Mostly out of curiosity - because Max has always been curious, his mother always used to tease him about it - he cleans a table near to where they are and does a little eavesdropping.

"…sure he won't remember a thing?" the blonde girl says in English, with an American accent.

"Well," says the man in the wheelchair, his accent purely English. "I suppose that's what we'll find out."

The blonde girl shifts in her seat uncomfortably. "I can't believe he's just…gone."

The man drops his head. He has long brown hair, untidy, and it flops over his eyes. "I know, Raven. I know."

"Do you ever - "

"I dream about it every night, okay? Please stop."

Max lets his curiosity get the better of him and moves around to their table, pen and paper at the ready. "Good afternoon," he says cheerfully. "English, huh? We don't get many of them here."

The man stares at him as if he has just dropped out of the sky. The girl does too, for a moment, then recovers herself. "Yes. I mean. We're on holiday."

"Oh, well you couldn't have picked better weather for it," Max replies automatically. "Apparently it's only going to get warmer as well." He realises he's being very chatty, and wonders if that is why the man is staring at him so much. "Sorry, I don't get to talk English very much here."

The girl smiles, a small smile, like she's fond of him. "You're American?"

"German originally," Max replies, "But we moved to America when I was very young, so I consider myself more American than German. You're American too?"

The girl nods slowly. "I am. He's not." She gestures to the man, who gives Max a very faint smile but says nothing. "We live in New York state."

"Oh right." Max smiles. "I think I visited there once. I don't really remember."
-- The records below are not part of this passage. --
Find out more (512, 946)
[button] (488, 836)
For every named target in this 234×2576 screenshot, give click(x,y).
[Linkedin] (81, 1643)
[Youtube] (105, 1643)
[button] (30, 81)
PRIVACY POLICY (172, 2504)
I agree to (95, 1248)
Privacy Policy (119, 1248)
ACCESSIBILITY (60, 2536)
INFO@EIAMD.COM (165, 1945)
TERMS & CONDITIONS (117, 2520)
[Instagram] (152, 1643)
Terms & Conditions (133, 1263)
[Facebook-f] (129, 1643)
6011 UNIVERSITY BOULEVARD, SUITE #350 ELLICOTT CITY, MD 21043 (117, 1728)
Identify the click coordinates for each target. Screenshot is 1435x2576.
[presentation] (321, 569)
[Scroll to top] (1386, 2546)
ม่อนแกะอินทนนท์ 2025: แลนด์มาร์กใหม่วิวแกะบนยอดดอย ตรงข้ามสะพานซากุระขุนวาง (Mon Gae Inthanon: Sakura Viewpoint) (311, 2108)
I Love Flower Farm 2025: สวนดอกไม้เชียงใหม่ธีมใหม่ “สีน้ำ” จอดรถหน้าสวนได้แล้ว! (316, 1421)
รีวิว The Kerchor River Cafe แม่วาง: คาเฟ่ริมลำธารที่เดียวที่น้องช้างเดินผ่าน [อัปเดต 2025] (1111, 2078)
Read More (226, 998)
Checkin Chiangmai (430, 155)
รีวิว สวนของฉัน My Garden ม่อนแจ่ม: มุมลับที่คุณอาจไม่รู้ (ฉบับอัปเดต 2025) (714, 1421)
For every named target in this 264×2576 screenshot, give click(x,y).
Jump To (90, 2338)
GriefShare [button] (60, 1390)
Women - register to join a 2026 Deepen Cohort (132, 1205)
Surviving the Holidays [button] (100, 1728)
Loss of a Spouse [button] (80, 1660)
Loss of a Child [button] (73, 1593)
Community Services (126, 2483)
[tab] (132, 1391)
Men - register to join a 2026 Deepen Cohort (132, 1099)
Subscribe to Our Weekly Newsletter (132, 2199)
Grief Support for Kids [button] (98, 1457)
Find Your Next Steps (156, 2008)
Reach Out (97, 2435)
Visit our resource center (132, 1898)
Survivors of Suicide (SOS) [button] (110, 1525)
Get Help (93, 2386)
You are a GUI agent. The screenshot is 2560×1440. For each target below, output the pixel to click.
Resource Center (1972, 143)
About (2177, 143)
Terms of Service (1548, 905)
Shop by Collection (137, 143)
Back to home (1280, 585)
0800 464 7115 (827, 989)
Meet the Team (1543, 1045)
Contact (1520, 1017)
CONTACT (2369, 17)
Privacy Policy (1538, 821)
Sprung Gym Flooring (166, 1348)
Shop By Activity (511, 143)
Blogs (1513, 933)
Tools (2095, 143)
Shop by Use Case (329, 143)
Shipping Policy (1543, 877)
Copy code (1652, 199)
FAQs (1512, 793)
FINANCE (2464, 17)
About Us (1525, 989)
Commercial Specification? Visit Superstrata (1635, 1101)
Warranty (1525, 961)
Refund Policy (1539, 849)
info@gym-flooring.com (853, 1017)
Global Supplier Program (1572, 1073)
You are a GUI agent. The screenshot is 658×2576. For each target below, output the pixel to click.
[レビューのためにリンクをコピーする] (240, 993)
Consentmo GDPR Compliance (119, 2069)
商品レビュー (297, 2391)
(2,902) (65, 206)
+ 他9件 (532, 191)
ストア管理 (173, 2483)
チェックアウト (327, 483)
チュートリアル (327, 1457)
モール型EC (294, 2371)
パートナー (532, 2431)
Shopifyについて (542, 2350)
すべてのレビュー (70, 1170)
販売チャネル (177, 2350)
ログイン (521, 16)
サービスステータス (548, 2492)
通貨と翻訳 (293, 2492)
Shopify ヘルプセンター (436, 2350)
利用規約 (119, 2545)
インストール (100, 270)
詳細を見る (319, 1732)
The girl and the man swap a glance that Max can't understand. He forces himself to return to the task at hand. "Anyway," he says, "What can I get you? Drinks?"

"Uh," the girl says, distracted by something. "Just a lemonade please."

Max writes it down, looks to the man. The man looks up at him. He has very blue eyes that remind Max of the sea, or of a dream he can't quite remember. "Tea, please," says the man.

Max nods. "Coming right up, Charles," he says.

The girl gasps. The man sits back like Max has just slapped him. Max blinks. The name tumbled out of him unbidden, dropped out of nowhere. "Sorry," he apologises instinctively. "I'm not - " He catches the look on the man's face, drawn in a sudden shock. "Did I," he ventures. "Did I get that right? Are you called Charles?"

The man's eyes are bright blue and they grasp Max like nothing else has. "I - yes," he says. His voice is weak. "Yes, I am."

"Huh." Max huffs in amazement. "Well, that's a bit spooky. I guess we met in a past life or something!"

The girl lets out a sort of shuddering sigh. The man, however, smiles, almost sadly. "I suppose so," he says.

The girl and the man glance at each other again, as if communicating without words, and Max suddenly feels out of place. "Right," he says. "Lemonade and tea. Coming right up."

And he turns and walks away, although suddenly, he doesn't want to at all. The man and girl immediately start whispering together, but he can't hear what they're saying.

It's when he gets to the kitchen, where Julien the kitchen porter is cleaning cutlery, that the headache hits. He puts his pen and paper down on the side and rubs his forehead, wincing.

"Are you all right?" Julien asks him, in French.

"Yes." Max blinks the pain away. It only lasts a moment. The clatter of metal around him is oddly comforting. "It's odd. I think these headaches are getting worse."